Presentation: Sarah
Summary: Sally
This study investigated cross-language and cross-dialect differences in vowel perception. Three groups of listeners were recruited, American English listeners, Australian English listeners, and Dutch listeners. These participants were asked to identify English vowels in CV and VC syllables produced by a phonetically trained American English speaker. The stimuli were embedded in babbles of three SNRs (0 dB, 8 dB, 16 dB) based on a pretest yielding easy, intermediate, and difficult phoneme perception, respectively. Results showed that in terms of accuracy, no significant difference was observed between Australian and American listeners, but Dutch listeners performed worse than Australian listeners. This finding was supported in the percentage of transmitted information examined via vowel height, backness, and tenseness: Australian listeners were significantly better than Dutch listeners in identifying all three vowel features.
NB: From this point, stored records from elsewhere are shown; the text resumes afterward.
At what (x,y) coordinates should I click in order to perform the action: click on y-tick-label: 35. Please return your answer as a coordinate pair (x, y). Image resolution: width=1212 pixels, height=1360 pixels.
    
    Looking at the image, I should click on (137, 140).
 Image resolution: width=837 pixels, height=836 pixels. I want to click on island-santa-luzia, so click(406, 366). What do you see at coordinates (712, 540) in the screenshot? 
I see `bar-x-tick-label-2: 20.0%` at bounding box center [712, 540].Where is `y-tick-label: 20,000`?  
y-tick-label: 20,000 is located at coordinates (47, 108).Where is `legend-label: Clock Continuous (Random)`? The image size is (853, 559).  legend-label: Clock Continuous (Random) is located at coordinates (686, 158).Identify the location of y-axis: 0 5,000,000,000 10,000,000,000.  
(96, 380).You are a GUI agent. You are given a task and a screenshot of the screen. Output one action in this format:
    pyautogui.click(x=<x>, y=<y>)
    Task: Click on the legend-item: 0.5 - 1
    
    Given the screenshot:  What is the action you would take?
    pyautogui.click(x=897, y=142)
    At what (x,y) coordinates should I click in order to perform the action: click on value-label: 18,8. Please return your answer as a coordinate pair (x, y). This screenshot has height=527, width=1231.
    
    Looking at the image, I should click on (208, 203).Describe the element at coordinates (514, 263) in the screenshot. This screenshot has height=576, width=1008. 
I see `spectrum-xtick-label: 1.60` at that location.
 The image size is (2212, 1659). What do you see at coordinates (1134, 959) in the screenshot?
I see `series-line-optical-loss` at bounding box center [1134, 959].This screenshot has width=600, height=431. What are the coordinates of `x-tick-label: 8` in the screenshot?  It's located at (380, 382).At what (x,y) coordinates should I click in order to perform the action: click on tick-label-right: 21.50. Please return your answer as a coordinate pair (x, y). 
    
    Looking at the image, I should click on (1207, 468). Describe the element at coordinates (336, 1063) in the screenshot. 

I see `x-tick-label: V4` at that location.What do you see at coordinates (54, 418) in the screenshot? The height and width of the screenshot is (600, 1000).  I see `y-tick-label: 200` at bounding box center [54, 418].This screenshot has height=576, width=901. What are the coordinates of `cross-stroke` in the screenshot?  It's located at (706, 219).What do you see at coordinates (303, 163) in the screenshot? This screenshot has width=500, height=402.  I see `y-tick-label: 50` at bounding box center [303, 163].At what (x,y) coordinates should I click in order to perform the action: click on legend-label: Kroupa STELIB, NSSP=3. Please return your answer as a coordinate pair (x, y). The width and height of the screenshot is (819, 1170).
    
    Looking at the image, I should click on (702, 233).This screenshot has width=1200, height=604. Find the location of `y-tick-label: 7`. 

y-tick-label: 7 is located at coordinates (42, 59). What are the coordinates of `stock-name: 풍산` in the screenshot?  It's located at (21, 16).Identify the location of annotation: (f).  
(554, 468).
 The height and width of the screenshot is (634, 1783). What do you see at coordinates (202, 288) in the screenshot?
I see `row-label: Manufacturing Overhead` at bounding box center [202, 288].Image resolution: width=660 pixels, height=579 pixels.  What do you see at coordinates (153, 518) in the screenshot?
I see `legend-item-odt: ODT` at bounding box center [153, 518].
Confusion matrices were also plotted to show whether different levels of perceptual difficulties are attributed to cross-language/ cross-dialectal inventory differences. In general, the Australian listeners’ judgments were more variable than those of the American listeners, and this is ascribed to the mismatches of phonetic boundaries between dialects of the same language. Interference across languages is far greater, as Dutch listeners showed more confusion during the task. Different repertoires of phonemic categories between English and their native language are presumed to be the reason of this more serious perceptual difficulty.